Bakers Liz and Michael Bearwald got engaged more than 27 years ago. They needed dough. Not the edible kind; the green kind. Currency.

Liz Bearwald ILLUSTRATION BY BARRY BLITT
So they made lots and lots of pound cake — 50 flavors of it, no kidding — and sold it out of their home at the time, on Chicago’s North Side. The money helped them pay for their wedding in 1991, as well as for their honeymoon in California.
’Til death do they … tart.
Liz and Michael Bearwald co-own Bent Fork Bakery in Highwood. If you haven’t heard of it, you’ve certainly caught a whiff of the enticing aroma wafting from its location on Waukegan Road (also Sheridan Road).
Liz, 53, grew up in Glencoe and attended New Trier High School, where she “majored” in ceramics. Michael played football at Glenbrook North High School, captaining the Spartans as a middle linebacker/offensive lineman in his senior season. They live in Highland Park.
“My commute,” Liz says, “takes two minutes.” Liz — hours after waking up at 4:30 a.m. and arriving at work at 5:30 a.m. — meets me at Tala Coffee Roasters in Highwood. She orders a decaf Americano. I discover she loves movies, especially baseball movies.
The two pieces of verbal evidence:
“If we bake it, they will come,” Liz says of the couple’s first business plan, circa 1999, some five years before the couple’s bakery (originally a gift basket shop) settled at its current location.
“There’s no crying in bakeries!” a smiling Liz said one day to a sobbing tot in the store.
“A lot of people who love bakeries, we’ve found, are old-school,” she adds. “They walk in, notice the atmosphere, and it evokes memories, fond ones, from their childhood. I’ve seen customers get wistful and teary-eyed.

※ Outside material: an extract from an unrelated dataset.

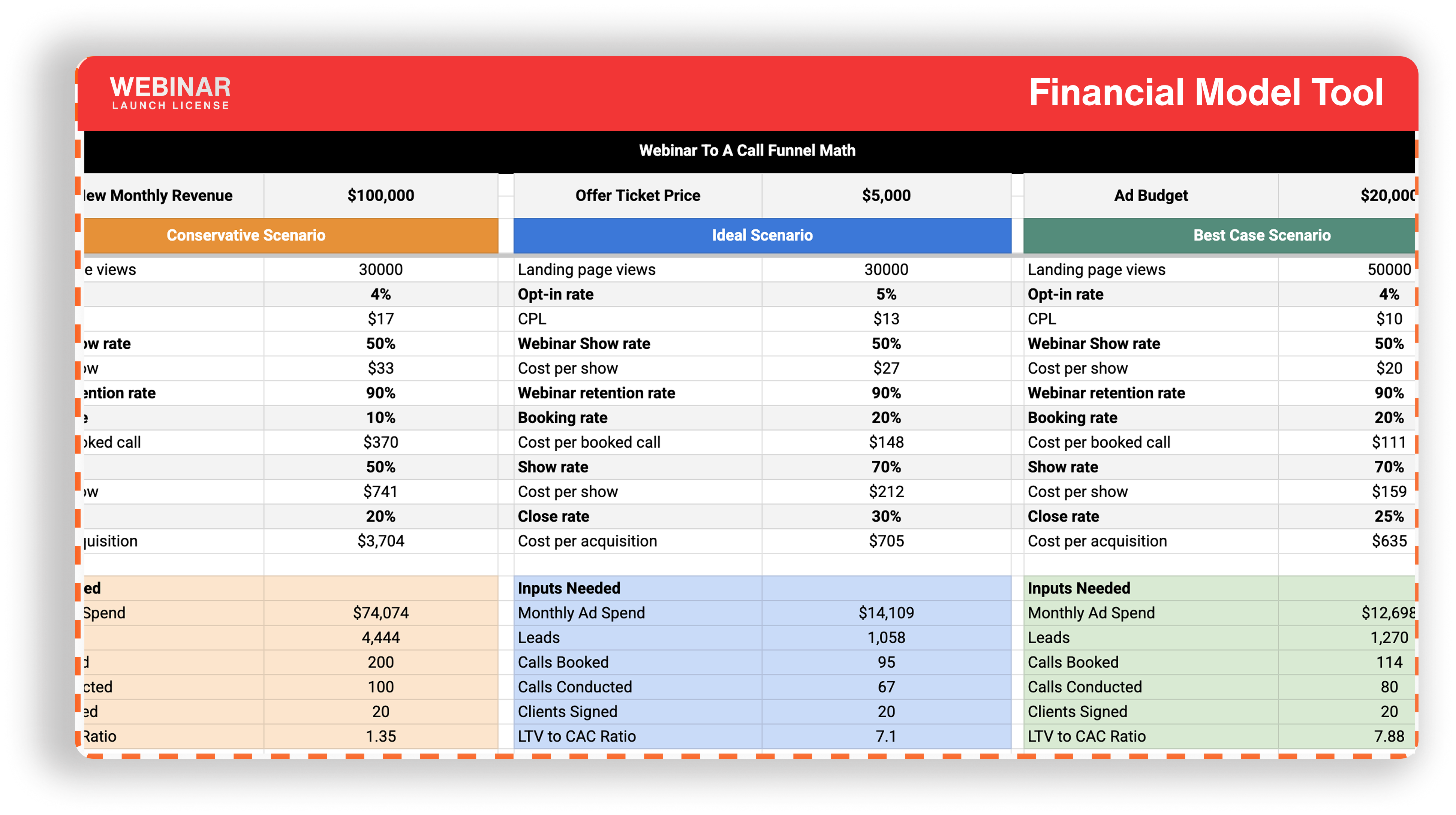1456x815 pixels.
Task: Click Best Case Webinar Show rate 50%
Action: 1388,343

“We’re well aware we work in a small community; Highwood … it’s a hidden gem on the North Shore. We become close with our customers, very close. We’ve attended their funerals. We heard of an item a customer of ours ordered a long time ago in Canton, Ohio. So we tried make something like that.”
Bent Fork. There has to be a story behind that name.
There is.
“My husband,” Liz says, “would almost always get a bent fork when we’d go out to eat. We had a good friend [Joanne], who told us one day, ‘If you ever open a bakery, you have to call it ‘Bent Fork.’”

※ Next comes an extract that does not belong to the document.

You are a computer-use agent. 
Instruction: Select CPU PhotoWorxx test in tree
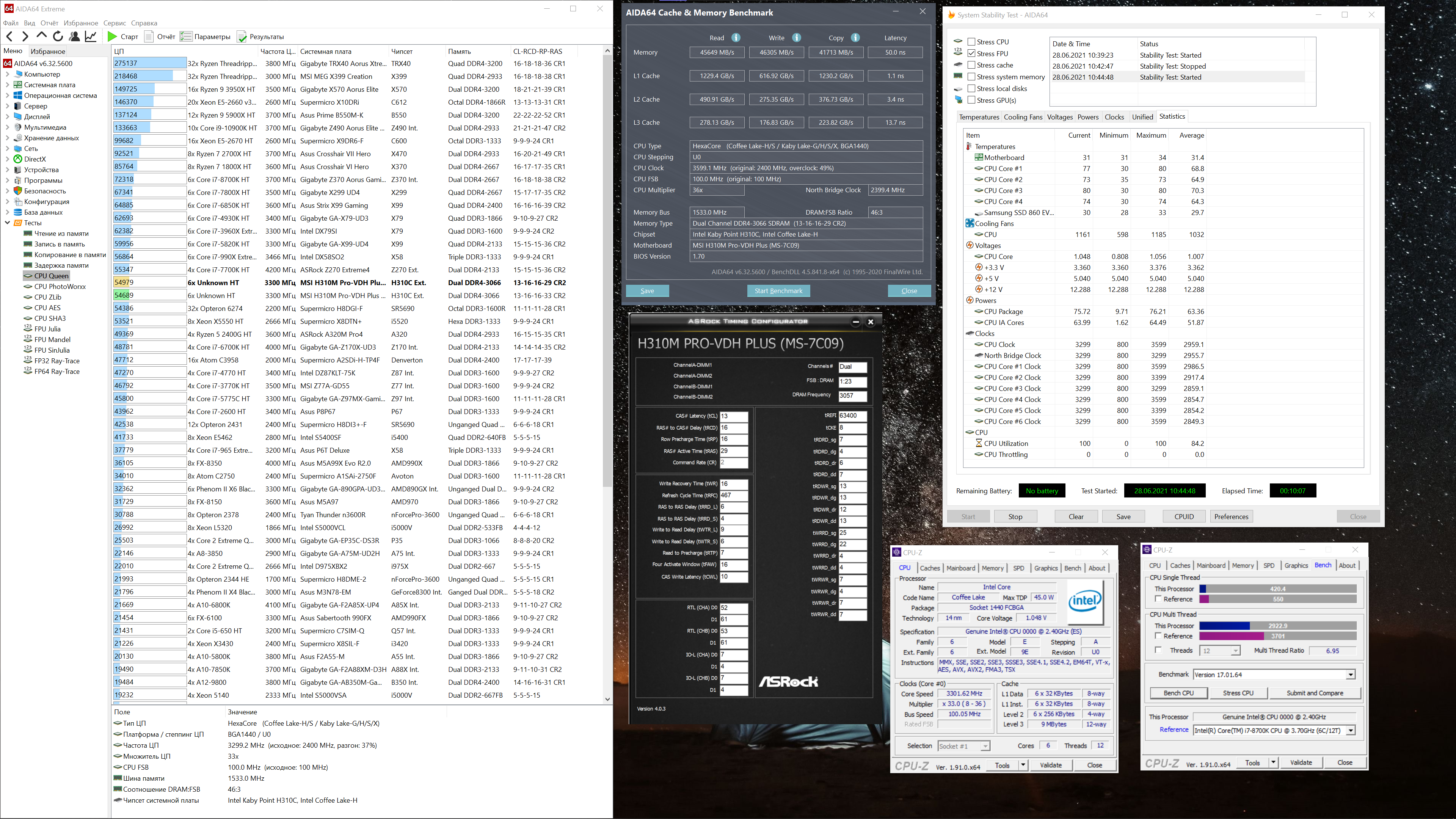pyautogui.click(x=60, y=287)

Day One of the business started rather inauspiciously. An employee had burnt the bakery’s first-ever batch of chocolate chip cookies. A passerby got wind of the smell and entered the bakery.
“The customer wanted to buy the cookies, those cookies, the burnt ones,” Liz recalls. “She loved burnt cookies and, I found out later, underdone brownies. She kept putting down $10 on the counter to pay for the cookies.
“I refused to take her money.”
Bent Fork’s research and development department is far from a conventional one, Liz notes. It consists of the bakery’s staff of 12, including the Bearwalds.
“Trial and error and eat,” a chuckling Liz says.
Liz’s first experience in baking took place in the kitchen at the home of her best friend. The friends lived on the same block. Liz was 6. Her best friend’s mom, Mrs. Beebe, was the apron-wearing teacher. Li’l Liz made lemon cake, half of it later taste-tested by her parents, Sheffield and Donna.
“Mrs. Beebe taught me to stay focused and to listen and to be patient,” Liz says. “If I did all of those things, she assured me, I’d be rewarded. I made that cake, and a light bulb went off in my head.”
Sheffield, a sweet, American flag-loving man who delivered Bent Fork’s sweets for years — without ever taking a tip — died in 2017. On June 14. Flag Day. Donna passed away in 2004. Her funeral started at 10 a.m. Liz and Michael returned home on that day, after a fax (remember faxes?) had arrived. It was from a Highwood city official.
It was Bent Fork’s certificate of occupation.
The time on the fax: 10 a.m.
Liz thought of her mom again then.
Liz thinks about her mom again at Tala Coffee Roaster.
Liz, a cancer survivor, sees to it that her bakery raises funds for the St. Baldrick’s Foundation, Alex’s Lemonade Stand Foundation and Northern Food Bank every year. Stop by Bent Fork and buy a chocolate chip cookie or two — or 200 — in September.